Problem details | Locate the word "Xometry" in the material, then show every line that holds it.

Data records |
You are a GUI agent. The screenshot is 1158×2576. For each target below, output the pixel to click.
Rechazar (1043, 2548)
...
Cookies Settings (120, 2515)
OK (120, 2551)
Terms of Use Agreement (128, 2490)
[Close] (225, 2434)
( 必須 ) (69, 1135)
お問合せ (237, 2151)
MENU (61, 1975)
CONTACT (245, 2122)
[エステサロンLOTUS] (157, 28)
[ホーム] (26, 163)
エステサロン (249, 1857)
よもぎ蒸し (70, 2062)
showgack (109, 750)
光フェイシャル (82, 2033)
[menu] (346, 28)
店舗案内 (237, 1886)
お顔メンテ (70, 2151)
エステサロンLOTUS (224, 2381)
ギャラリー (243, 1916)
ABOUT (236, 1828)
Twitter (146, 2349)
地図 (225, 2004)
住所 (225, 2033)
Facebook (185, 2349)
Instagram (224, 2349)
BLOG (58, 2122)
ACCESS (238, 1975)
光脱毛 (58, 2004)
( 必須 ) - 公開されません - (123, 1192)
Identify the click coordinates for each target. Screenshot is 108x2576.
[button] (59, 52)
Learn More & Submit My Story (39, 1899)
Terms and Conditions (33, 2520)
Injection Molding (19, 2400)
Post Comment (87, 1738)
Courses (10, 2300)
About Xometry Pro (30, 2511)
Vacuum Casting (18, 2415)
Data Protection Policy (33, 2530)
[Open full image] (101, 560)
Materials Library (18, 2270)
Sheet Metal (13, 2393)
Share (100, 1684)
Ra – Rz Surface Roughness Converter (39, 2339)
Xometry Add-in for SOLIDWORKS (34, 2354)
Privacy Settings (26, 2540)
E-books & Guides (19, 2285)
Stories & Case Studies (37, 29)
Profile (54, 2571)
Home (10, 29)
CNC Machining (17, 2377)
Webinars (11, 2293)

Response area |
About Xometry Pro (30, 2511)
Xometry Add-in for SOLIDWORKS (34, 2354)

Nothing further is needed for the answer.